━━━━━ PROVIDED PASSAGE

Abstract

Summary

Mycobacterial interspersed repetitive unit-variable number tandem repeat (MIRU-VNTR) typing is widely used to genotype Mycobacterium tuberculosis complex in epidemiological studies for tracking tuberculosis transmission. Recent long-read sequencing technologies from Pacific Biosciences and Oxford Nanopore Technologies can produce reads that are long enough to cover the entire repeat regions in each MIRU-VNTR locus which was previously not possible using the short reads from Illumina high-throughput sequencing technologies. We thus developed MIRUReader for MIRU-VNTR typing directly from long sequence reads.

Availability and implementation

Source code and documentation for MIRUReader program is freely available at https://github.com/phglab/MIRUReader.

Supplementary information

Supplementary data are available at Bioinformatics online.

━━━━━━━━━━
━━━━━ INFORMATION SUPPLIED

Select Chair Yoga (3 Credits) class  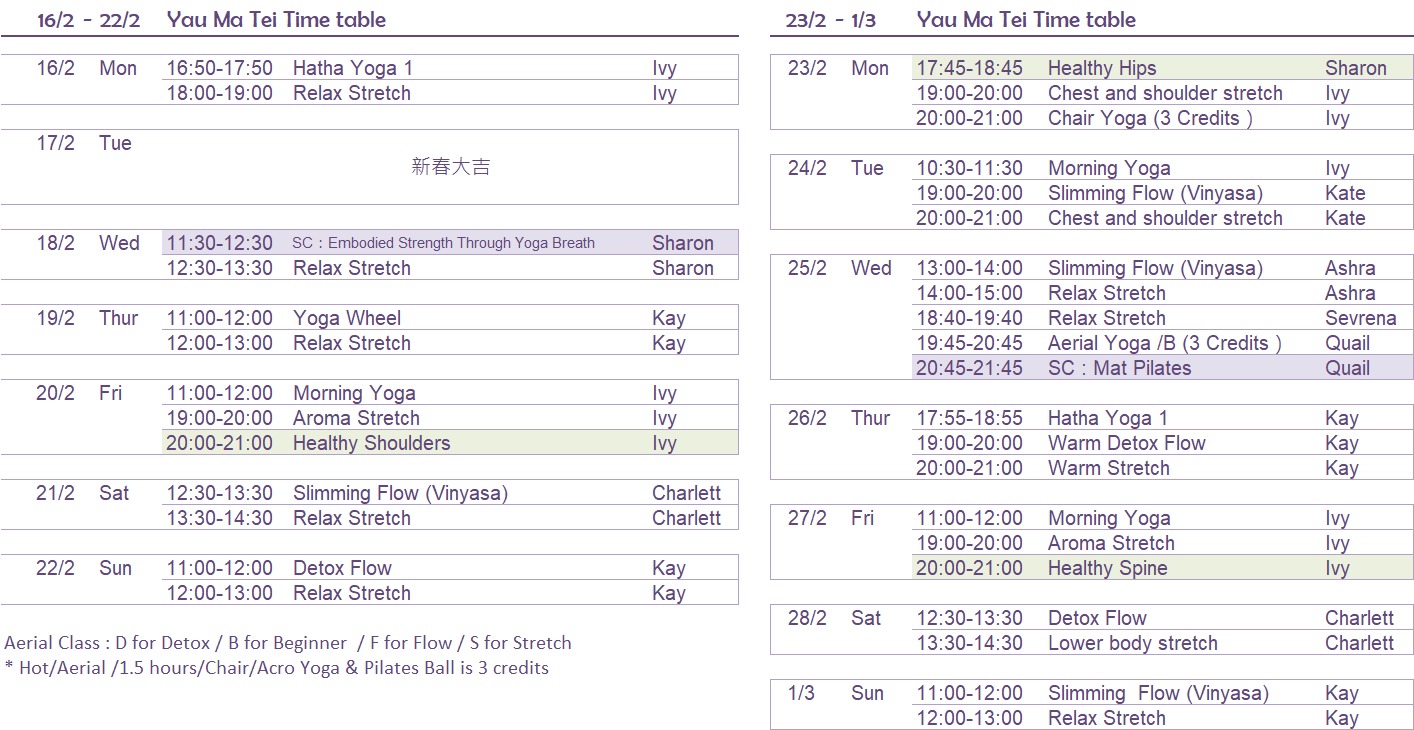coord(1149,118)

━━━━━━━━━━

*WHAT YOU WILL DO:*
A – According to the MIRUReader abstract, which companies produce the long-read sequencing technologies it mentions?
B – For each statement, answer yes or no to whether it agrees with the MIRUReader abstract, and quote the words of the abstract that decide it.
(i) MIRU-VNTR typing is used to genotype Mycobacterium tuberculosis complex in epidemiological studies.
(ii) Short reads from Illumina sequencing could already cover the entire repeat regions in each MIRU-VNTR locus.
(iii) The source code for MIRUReader is available only on request.
C – Please retype the part of the MIRUReader abstract that opens with the words containing "Mycobacterial interspersed repetitive" and closes with "available at https://github.com/phglab/MIRUReader.".

*RESULTS FOR THE EXERCISE:*
A – Pacific Biosciences and Oxford Nanopore Technologies.

B –
(i) Yes: "is widely used to genotype Mycobacterium tuberculosis complex in epidemiological studies"
(ii) No: "which was previously not possible using the short reads from Illumina high-throughput sequencing technologies"
(iii) No: "Source code and documentation for MIRUReader program is freely available at https://github.com/phglab/MIRUReader"

C –
Mycobacterial interspersed repetitive unit-variable number tandem repeat (MIRU-VNTR) typing is widely used to genotype Mycobacterium tuberculosis complex in epidemiological studies for tracking tuberculosis transmission. Recent long-read sequencing technologies from Pacific Biosciences and Oxford Nanopore Technologies can produce reads that are long enough to cover the entire repeat regions in each MIRU-VNTR locus which was previously not possible using the short reads from Illumina high-throughput sequencing technologies. We thus developed MIRUReader for MIRU-VNTR typing directly from long sequence reads.

Availability and implementation

Source code and documentation for MIRUReader program is freely available at https://github.com/phglab/MIRUReader.